> What the exercise asks
The answer must be the full listing, retyped exactly.

[Opening Extracted data section]

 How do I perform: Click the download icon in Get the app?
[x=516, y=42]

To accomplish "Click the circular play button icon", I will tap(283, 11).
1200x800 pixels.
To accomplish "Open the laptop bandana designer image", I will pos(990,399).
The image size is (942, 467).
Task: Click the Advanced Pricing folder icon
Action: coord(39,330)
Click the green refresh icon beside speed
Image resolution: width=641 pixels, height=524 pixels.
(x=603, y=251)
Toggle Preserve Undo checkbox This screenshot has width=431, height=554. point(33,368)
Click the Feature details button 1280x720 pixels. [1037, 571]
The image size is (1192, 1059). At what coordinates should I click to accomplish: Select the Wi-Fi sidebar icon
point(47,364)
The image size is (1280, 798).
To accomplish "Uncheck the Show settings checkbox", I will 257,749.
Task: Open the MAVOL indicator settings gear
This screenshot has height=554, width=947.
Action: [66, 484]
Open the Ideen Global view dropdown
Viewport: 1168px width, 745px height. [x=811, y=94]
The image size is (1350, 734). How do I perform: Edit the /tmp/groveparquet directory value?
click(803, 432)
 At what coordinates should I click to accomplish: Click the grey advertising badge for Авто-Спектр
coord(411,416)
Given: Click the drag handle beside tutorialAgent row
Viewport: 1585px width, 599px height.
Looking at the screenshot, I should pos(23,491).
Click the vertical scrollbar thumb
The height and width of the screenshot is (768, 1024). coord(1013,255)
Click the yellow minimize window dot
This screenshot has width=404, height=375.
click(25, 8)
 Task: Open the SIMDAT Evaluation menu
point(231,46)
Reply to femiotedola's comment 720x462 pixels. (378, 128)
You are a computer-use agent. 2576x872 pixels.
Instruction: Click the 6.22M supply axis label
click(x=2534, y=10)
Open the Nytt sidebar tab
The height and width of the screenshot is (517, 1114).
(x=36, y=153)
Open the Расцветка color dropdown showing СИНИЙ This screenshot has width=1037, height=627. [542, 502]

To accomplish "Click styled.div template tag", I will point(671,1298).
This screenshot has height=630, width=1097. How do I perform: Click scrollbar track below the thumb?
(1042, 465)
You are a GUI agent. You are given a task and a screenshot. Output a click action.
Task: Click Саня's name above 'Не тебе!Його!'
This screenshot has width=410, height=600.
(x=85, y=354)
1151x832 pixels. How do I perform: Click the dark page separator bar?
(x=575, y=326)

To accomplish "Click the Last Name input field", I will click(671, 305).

[Closing Extracted data section]

> Solved exercise
 How do I perform: Click the download icon in Get the app?
[x=516, y=42]

To accomplish "Click the circular play button icon", I will tap(283, 11).
1200x800 pixels.
To accomplish "Open the laptop bandana designer image", I will pos(990,399).
The image size is (942, 467).
Task: Click the Advanced Pricing folder icon
Action: coord(39,330)
Click the green refresh icon beside speed
Image resolution: width=641 pixels, height=524 pixels.
(x=603, y=251)
Toggle Preserve Undo checkbox This screenshot has width=431, height=554. point(33,368)
Click the Feature details button 1280x720 pixels. [1037, 571]
The image size is (1192, 1059). At what coordinates should I click to accomplish: Select the Wi-Fi sidebar icon
point(47,364)
The image size is (1280, 798).
To accomplish "Uncheck the Show settings checkbox", I will 257,749.
Task: Open the MAVOL indicator settings gear
This screenshot has height=554, width=947.
Action: [66, 484]
Open the Ideen Global view dropdown
Viewport: 1168px width, 745px height. [x=811, y=94]
The image size is (1350, 734). How do I perform: Edit the /tmp/groveparquet directory value?
click(803, 432)
 At what coordinates should I click to accomplish: Click the grey advertising badge for Авто-Спектр
coord(411,416)
Given: Click the drag handle beside tutorialAgent row
Viewport: 1585px width, 599px height.
Looking at the screenshot, I should pos(23,491).
Click the vertical scrollbar thumb
The height and width of the screenshot is (768, 1024). coord(1013,255)
Click the yellow minimize window dot
This screenshot has width=404, height=375.
click(25, 8)
 Task: Open the SIMDAT Evaluation menu
point(231,46)
Reply to femiotedola's comment 720x462 pixels. (378, 128)
You are a computer-use agent. 2576x872 pixels.
Instruction: Click the 6.22M supply axis label
click(x=2534, y=10)
Open the Nytt sidebar tab
The height and width of the screenshot is (517, 1114).
(x=36, y=153)
Open the Расцветка color dropdown showing СИНИЙ This screenshot has width=1037, height=627. [542, 502]

To accomplish "Click styled.div template tag", I will point(671,1298).
This screenshot has height=630, width=1097. How do I perform: Click scrollbar track below the thumb?
(1042, 465)
You are a GUI agent. You are given a task and a screenshot. Output a click action.
Task: Click Саня's name above 'Не тебе!Його!'
This screenshot has width=410, height=600.
(x=85, y=354)
1151x832 pixels. How do I perform: Click the dark page separator bar?
(x=575, y=326)

To accomplish "Click the Last Name input field", I will click(671, 305).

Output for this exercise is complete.